Top Federal Reserve officials are coalescing around the idea that tighter financial conditions after a recent surge in US Treasury yields may substitute for additional increases in their benchmark interest rate.
Fed Vice Chair Philip Jefferson on Monday told a conference that he would “remain cognizant of the tightening in financial conditions through higher bond yields” in assessing “the future path of policy,” echoing similar comments from other policymakers in recent days.
The key question for officials is whether the recent increase in borrowing costs reflects investor expectations for a stronger economy or just extra compensation required to bear interest-rate risk. Parsing it will probably keep them on hold at least through their next rate decision on November 1.

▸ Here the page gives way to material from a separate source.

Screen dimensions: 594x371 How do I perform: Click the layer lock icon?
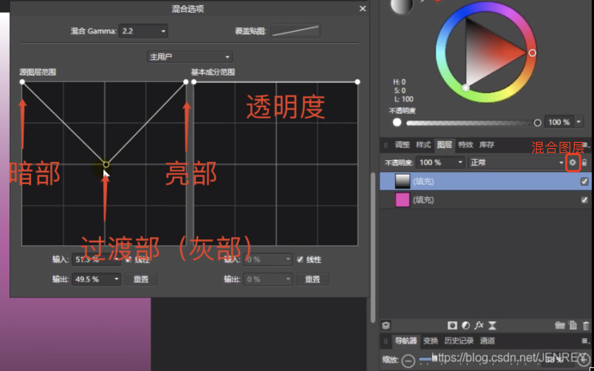click(x=585, y=163)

“The markets all of a sudden are doing all the dirty work for the Fed,” said Yelena Shulyatyeva, a senior US economist at BNP Paribas. “It seems like the majority, including some of the more hawkish policymakers, are OK with proceeding more cautiously.” Yields on 10-year Treasury securities have risen about 40 basis points since the Fed’s September 19-20 policy meeting — to 4.8 per cent as of Friday’s close. Projections published after the meeting showed most officials expected one more rate hike this year — and fewer cuts next year — would be needed to return inflation to 2 per cent.

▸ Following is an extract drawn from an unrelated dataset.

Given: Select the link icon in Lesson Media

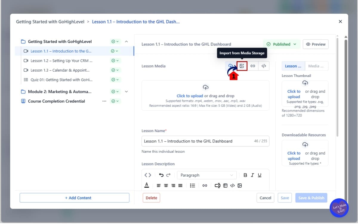Looking at the screenshot, I should point(253,66).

Earlier on Monday, speaking at the same conference as Jefferson, Dallas Fed President Lorie Logan indicated that if risk premiums in the bond market are on the rise, that “could do some of the work of cooling the economy for us, leaving less need for additional monetary policy tightening.”
Logan’s comments at the National Association for Business Economics gathering jibed with similar remarks from San Francisco Fed President Mary Daly, who said on October 5 that “if financial conditions, which have tightened considerably in the past 90 days, remain tight, the need for us to take further action is diminished.”
Investors currently see little chance of a rate hike at the October 31-November 1 meeting, and are assigning less-than-even odds to any additional tightening in 2023.